One PR-conscious radio station started a fund to buy me a new face; it zoomed over a million before I had a chance to decline publicly, donating the money to the Clockman Foundation. Country singers jostled one another in trying to pay tribute to my wonderfulness:
Tik-Tok, Tik-Tok
What made your face so red?
I been a-savin' old people from a turrible fire,
It's a wonder I ain't dead.
Tik-Tok, Tik-Tok
What makes you so doggoned brave?
I wanta show the world that a good robot
Is a friend and not a slave.
My girl's in love with a robot
His name is old Tik-Tok.
She said, darlin' don't be jealous,
He's nothin' but a clock.
He may be an old tinhead,
But he's a mighty fine friend, she said.
My new face did finally cost a million. I had it designed by Psychobox, the leading presentation and packaging firm who'd done some fine work for us already.
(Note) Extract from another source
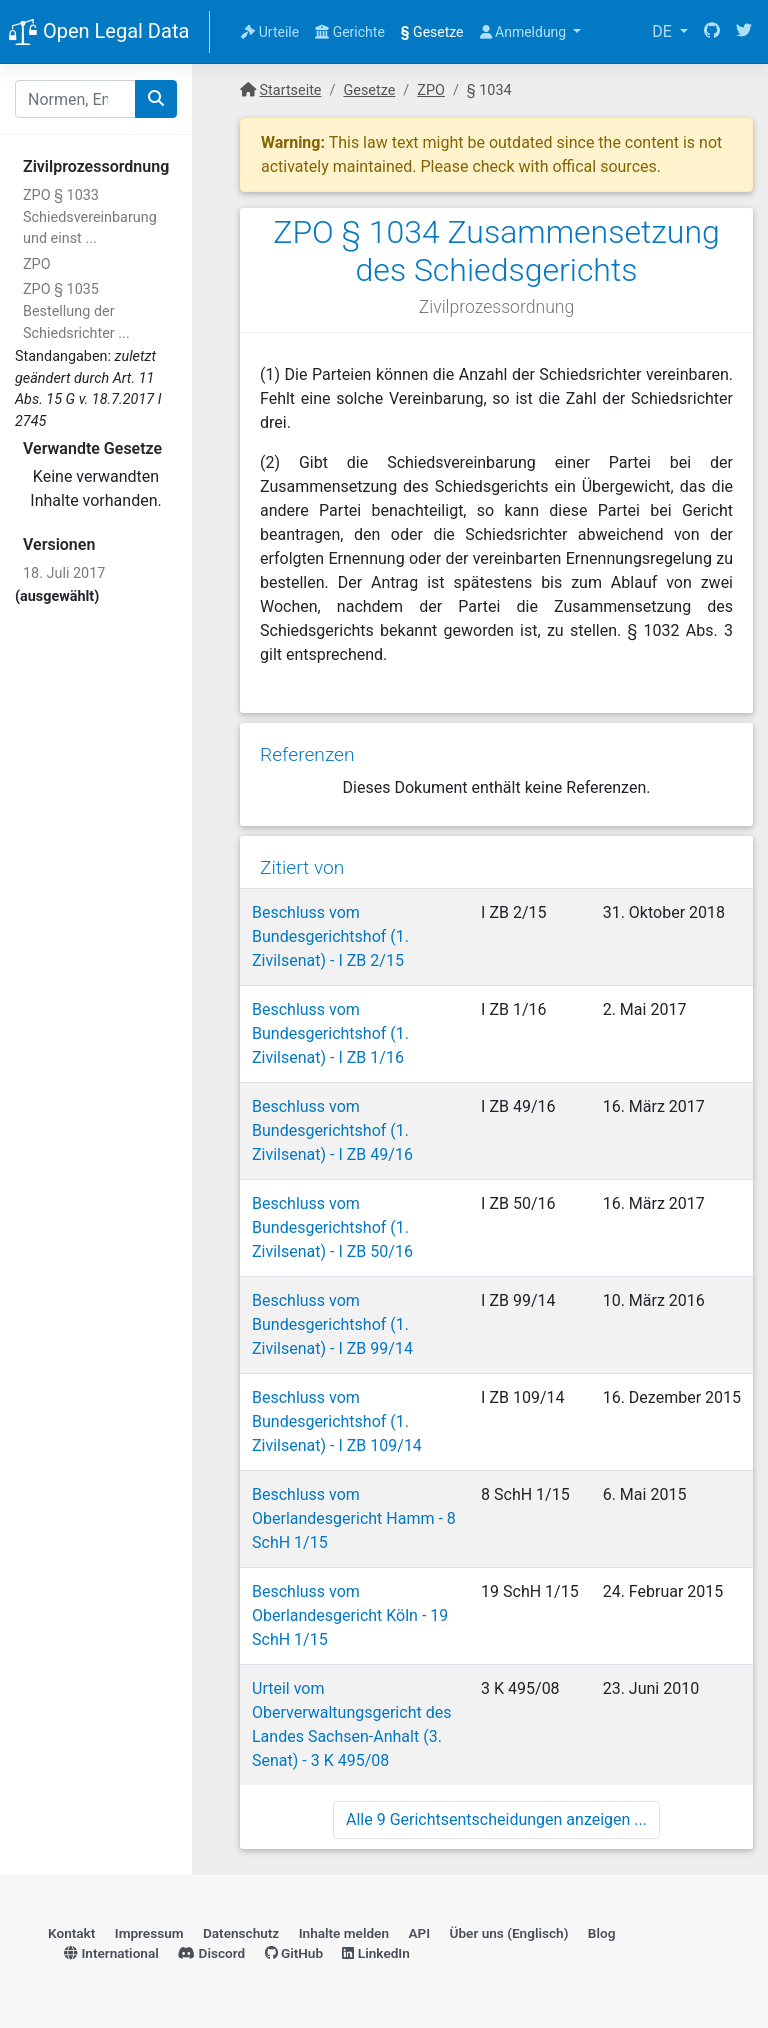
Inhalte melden (344, 1933)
It was Psychobox who developed BOBO, the farm robot package from Clockman Exports.
BOBO was supposed to be the answer for those farmers in the Third World who needed field hands but couldn't afford them. BOBO was cheaper than any human hand, and could do the work of two, we said, in advertisements which showed him hoisting an ox on his broad shoulders.
In fact, BOBO could only be made so cheaply by making him of wood, cardboard and paper mâché, and by using cheap, defective electronics. At best, BOBOs fell apart under the first hard rain. At worst, they went berserk, destroying crops and killing animals. One BOBO in Upper Ruritania picked up a scythe and slaughtered half a village. After that, we had to increase our bribe to U.R. officials, and agree to ship only empty BOBO cartons to their country in fulfilling our quota.